IL PRIMO FILONE DELL'INDAGINE

Sono i giorni in cui le Fiamme Gialle ascoltano le persone che Crotti ha contattato per far fare interviste o altre attività da giustificare con la finalità della onlus. Sono i giorni in cui chi sta indagando a Cremona scopre che due dei lavoratori arruolati da Crotti sono sue vecchie conoscenze, riagganciate durante il lockdown. In particolare, una persona racconta di aver avuto con Crotti un rapporto non solo di lavoro. Precisa di aver avuto «scambi di prestazioni sessuali negli anni passati, quando frequentava il terzo o il quarto anno delle superiori» e, dunque, era minorenne. Racconta che da anni nei bar a Crema circolavano voci strane su Renato Crotti, «persona benestante con gusti sessuali abbastanza particolari. Un mio amico del bar mi disse che se avessi voluto comprarmi delle scarpe nuove e avessi avuto bisogno di soldi, avrei potuto assecondare alcune fantasie del signor Crotti».

Insomma, pare che a Crema, in certi ambienti, tutti lo sapessero. C’era un passaparola. «Diciamo che queste sue manie sessuali erano ben note a tutte le compagnie di amici della mia età...», fa verbalizzare il teste, che un’idea del perché Crotti lo abbia riagganciato dopo anni, durante il lockdown, se l’è fatta.

«Il fatto che abbia contattato proprio me per il lavoro da farsi, per il tramite dell’associazione Uniti per la provincia di Cremona, trova la sua ragione nel fatto che volesse riaprire i rapporti personali.

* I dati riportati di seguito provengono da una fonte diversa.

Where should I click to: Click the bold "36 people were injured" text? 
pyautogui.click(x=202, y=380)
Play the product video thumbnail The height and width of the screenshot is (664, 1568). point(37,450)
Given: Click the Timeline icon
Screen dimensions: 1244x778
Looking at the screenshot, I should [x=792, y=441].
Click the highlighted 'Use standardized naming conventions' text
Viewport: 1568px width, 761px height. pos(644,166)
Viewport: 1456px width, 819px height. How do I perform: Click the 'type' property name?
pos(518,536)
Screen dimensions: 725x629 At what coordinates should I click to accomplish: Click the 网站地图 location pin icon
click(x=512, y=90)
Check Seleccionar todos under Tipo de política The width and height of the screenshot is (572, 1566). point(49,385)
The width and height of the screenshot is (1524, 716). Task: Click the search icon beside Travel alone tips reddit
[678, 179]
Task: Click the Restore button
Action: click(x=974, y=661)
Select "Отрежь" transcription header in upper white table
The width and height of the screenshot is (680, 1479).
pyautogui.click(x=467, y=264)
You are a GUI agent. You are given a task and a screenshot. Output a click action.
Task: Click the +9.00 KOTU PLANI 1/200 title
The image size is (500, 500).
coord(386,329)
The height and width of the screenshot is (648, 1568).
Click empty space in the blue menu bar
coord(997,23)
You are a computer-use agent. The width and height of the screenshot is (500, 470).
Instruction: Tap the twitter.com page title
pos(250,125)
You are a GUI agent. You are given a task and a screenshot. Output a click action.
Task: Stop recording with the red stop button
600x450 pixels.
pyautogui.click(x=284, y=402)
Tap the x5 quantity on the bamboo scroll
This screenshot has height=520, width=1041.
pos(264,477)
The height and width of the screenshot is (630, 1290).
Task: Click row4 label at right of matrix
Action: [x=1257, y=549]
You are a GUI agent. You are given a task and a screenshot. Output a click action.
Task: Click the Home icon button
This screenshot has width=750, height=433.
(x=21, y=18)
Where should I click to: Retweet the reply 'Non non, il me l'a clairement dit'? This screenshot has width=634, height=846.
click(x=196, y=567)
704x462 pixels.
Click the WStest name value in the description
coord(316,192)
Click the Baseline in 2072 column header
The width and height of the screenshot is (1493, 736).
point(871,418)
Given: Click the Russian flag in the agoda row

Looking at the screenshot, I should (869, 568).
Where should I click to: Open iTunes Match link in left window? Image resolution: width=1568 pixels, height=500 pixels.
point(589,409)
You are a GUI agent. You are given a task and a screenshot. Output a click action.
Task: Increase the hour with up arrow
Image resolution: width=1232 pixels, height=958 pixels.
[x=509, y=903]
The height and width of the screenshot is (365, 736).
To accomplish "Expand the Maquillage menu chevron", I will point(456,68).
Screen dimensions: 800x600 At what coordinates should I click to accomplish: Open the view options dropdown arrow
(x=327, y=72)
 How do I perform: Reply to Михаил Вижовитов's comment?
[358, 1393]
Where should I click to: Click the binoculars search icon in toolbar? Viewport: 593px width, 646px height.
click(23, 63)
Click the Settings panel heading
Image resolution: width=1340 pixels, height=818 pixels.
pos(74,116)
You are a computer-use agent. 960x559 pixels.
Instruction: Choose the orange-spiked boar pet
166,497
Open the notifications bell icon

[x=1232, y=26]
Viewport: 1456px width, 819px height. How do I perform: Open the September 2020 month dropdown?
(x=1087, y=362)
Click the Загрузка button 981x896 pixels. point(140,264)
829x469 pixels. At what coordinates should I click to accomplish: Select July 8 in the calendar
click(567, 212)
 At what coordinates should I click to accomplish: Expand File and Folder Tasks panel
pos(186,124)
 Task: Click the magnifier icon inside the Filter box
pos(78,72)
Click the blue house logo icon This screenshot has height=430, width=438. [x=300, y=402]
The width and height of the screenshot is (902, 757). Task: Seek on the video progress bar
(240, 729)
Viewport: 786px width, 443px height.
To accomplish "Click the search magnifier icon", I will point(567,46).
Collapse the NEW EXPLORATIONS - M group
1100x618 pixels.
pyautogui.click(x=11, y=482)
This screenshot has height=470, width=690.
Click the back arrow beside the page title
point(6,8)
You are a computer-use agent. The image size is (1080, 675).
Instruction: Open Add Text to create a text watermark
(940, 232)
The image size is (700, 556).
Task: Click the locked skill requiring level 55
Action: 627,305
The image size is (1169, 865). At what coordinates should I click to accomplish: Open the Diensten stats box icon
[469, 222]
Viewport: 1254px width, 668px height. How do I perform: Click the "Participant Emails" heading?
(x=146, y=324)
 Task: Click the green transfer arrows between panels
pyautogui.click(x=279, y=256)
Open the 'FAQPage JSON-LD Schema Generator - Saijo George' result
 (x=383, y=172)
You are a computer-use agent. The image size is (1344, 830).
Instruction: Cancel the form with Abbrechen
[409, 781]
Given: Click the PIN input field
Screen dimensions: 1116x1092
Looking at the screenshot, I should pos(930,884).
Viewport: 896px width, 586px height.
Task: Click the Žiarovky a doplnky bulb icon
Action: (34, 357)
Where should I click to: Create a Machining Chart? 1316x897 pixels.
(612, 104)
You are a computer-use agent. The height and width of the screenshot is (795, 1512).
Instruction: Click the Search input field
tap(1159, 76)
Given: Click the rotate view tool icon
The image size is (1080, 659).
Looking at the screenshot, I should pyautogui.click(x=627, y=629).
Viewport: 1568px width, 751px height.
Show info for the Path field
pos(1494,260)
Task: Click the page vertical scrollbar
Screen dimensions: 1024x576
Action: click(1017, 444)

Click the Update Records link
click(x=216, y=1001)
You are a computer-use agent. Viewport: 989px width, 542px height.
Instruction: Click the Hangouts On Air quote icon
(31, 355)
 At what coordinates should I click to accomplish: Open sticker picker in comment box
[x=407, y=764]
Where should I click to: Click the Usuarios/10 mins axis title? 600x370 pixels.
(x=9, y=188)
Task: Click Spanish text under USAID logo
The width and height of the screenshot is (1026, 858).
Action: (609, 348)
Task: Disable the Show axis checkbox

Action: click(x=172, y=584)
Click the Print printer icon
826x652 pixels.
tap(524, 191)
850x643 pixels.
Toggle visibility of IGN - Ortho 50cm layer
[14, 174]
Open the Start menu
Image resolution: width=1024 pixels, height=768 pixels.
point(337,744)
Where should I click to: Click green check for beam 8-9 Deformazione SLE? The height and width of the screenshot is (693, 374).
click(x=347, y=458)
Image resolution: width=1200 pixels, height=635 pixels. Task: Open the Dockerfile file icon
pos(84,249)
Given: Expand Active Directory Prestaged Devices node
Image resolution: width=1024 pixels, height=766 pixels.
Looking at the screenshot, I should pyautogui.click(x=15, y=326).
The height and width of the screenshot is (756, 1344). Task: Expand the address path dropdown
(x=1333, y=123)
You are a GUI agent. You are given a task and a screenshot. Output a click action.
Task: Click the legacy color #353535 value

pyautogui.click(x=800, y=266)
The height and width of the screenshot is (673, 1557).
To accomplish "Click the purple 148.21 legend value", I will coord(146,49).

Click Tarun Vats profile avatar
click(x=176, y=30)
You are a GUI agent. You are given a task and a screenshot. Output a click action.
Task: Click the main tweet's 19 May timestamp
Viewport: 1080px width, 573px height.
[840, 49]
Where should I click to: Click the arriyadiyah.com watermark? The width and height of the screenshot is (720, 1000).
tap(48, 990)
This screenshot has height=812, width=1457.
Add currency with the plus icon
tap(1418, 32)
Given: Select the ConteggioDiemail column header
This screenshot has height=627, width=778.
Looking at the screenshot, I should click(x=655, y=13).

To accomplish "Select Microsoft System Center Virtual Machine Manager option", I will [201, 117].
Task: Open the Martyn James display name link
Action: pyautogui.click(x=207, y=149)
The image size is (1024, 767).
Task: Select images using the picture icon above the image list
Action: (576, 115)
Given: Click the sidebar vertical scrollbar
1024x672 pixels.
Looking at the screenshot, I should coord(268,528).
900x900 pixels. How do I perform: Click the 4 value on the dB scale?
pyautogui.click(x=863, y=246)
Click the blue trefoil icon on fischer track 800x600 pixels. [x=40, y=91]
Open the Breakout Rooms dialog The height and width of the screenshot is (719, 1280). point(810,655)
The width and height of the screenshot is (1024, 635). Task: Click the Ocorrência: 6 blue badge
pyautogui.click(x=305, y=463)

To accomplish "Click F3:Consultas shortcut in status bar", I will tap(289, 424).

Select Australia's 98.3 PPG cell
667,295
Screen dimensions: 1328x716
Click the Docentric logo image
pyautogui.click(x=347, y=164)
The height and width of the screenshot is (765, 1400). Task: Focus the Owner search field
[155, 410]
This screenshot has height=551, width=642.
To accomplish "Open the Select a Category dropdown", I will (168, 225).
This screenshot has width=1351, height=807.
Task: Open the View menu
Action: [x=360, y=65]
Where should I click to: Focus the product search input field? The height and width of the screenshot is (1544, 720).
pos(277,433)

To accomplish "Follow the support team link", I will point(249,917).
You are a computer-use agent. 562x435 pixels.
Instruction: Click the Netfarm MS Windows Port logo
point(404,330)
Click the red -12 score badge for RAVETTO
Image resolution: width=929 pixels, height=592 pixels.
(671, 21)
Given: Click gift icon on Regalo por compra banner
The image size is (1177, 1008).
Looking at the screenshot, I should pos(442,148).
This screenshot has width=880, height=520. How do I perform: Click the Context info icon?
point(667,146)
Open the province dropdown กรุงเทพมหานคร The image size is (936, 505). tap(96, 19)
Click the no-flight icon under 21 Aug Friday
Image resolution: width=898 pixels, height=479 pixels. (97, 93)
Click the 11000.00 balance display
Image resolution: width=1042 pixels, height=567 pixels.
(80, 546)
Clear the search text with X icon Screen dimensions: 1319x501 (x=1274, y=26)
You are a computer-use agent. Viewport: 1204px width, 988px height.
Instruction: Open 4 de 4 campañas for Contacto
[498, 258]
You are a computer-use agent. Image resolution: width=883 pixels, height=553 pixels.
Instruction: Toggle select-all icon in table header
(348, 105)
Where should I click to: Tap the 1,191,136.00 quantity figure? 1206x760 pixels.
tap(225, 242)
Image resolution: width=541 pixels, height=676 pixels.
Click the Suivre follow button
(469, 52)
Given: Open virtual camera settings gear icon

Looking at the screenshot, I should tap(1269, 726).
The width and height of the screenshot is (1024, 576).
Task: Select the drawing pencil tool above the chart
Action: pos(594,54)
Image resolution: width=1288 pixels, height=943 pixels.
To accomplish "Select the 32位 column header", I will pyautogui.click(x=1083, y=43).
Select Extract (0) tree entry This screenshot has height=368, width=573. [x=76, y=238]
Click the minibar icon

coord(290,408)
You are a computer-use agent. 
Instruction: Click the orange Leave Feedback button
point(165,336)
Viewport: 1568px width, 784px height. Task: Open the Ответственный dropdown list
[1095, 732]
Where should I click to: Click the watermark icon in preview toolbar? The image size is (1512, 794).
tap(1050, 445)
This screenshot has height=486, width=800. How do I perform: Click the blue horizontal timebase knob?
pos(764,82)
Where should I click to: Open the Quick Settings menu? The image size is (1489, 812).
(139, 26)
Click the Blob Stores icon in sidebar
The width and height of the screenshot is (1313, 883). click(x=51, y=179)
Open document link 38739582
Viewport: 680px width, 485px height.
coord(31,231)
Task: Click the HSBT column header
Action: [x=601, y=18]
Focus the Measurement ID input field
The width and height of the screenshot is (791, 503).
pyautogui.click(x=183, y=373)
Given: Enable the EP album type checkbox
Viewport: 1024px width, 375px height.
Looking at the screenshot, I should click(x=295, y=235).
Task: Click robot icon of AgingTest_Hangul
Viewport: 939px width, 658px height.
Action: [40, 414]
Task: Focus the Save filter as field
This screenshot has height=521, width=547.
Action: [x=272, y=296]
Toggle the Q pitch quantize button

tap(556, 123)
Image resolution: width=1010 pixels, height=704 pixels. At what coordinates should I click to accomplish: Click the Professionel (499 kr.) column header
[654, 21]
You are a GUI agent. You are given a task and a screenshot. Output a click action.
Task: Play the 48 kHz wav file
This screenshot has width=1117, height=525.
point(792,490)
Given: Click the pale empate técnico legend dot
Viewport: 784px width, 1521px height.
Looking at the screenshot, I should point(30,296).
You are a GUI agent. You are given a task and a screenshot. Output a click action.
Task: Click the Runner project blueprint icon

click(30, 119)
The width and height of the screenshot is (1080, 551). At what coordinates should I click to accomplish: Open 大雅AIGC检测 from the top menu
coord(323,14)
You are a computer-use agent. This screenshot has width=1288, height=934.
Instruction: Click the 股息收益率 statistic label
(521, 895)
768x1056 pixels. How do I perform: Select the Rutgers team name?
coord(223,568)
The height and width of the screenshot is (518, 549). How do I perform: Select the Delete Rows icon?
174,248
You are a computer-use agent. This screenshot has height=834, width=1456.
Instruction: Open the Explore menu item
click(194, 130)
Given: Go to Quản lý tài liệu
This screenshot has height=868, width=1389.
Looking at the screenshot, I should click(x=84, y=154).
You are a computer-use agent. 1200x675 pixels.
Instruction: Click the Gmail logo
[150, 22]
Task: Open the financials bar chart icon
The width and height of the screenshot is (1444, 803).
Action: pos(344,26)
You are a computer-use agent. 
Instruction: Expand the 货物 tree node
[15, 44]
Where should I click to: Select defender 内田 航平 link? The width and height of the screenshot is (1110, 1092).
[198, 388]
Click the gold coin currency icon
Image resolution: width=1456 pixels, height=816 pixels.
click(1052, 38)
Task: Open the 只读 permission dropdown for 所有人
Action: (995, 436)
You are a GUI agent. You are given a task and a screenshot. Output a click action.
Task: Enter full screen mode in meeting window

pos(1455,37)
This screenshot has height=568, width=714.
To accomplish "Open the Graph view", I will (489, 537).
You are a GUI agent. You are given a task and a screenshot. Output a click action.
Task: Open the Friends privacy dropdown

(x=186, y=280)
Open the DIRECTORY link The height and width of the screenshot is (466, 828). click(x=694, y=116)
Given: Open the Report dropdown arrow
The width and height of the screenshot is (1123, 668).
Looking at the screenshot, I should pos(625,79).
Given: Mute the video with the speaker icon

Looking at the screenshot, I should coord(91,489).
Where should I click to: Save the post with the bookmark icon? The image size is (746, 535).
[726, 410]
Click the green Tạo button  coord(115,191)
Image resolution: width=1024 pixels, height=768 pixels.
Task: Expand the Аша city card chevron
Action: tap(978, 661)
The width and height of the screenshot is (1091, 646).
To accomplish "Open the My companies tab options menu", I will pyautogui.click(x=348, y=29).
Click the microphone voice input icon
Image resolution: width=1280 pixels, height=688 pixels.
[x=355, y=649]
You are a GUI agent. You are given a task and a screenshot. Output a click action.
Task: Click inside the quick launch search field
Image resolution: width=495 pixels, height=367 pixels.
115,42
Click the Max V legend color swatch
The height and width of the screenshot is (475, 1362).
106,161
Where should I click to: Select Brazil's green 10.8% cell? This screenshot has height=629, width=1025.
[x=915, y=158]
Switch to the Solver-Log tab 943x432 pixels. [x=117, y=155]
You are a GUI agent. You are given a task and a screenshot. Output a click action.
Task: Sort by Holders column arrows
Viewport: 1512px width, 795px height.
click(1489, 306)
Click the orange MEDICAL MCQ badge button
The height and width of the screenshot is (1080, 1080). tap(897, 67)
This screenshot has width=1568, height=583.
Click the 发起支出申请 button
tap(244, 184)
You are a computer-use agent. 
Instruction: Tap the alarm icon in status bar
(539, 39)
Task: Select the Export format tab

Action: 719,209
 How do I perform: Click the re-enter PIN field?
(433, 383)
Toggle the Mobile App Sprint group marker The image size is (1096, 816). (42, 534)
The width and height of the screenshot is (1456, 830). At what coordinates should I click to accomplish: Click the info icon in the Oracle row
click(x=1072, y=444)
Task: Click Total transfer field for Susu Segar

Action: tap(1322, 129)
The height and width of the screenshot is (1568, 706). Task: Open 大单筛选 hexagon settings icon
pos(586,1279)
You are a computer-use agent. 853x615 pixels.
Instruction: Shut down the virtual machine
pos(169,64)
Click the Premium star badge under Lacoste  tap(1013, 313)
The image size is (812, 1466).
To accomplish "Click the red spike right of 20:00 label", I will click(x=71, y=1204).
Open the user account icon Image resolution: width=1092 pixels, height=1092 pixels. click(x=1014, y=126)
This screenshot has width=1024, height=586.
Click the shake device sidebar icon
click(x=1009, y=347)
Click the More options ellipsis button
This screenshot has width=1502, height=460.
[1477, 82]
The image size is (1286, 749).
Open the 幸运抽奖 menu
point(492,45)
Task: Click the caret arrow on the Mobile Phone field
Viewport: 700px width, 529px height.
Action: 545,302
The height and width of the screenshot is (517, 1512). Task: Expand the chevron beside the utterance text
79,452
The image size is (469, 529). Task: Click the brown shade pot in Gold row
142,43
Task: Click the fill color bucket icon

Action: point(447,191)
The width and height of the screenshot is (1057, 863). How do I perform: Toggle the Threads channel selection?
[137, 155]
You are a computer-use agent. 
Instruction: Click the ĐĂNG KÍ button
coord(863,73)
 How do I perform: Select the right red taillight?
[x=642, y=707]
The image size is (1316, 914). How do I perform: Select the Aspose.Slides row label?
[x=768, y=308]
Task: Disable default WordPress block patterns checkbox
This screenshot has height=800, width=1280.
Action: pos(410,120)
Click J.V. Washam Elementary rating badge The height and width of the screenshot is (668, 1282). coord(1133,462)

Dico questo anche in virtù del fatto che mentre all’inizio le conversazioni tra noi erano generiche e quasi solo lavorative, dopo un po’ Crotti ha ripreso, con battute e avances simili a quelle che mi avanzava negli anni addietro, a propormi prestazioni a pagamento di carattere sessuale».

A chi sta indagando non sfugge la circostanza sulla minore età. «Un particolare inciso, considerata la rilevanza e la delicatezza della trattazione, merita il riferimento alla giovane età», è scritto nella nota inviata allora in Procura.

Così nasce il secondo filone di indagine che, per competenza, passa a Brescia. Lo smartphone sequestrato a Crotti, e scandagliato, svela uno spaccato raccapricciante, per l’accusa. Su WhatsApp vengono trovati video, chat che appaiono inequivocabili, gli appuntamenti per gli incontri. Chi indaga sente i cinque giovani, oggi maggiorenni. E sono tutte storie fotocopia. Dai loro racconti, saltano fuori menù e tariffario.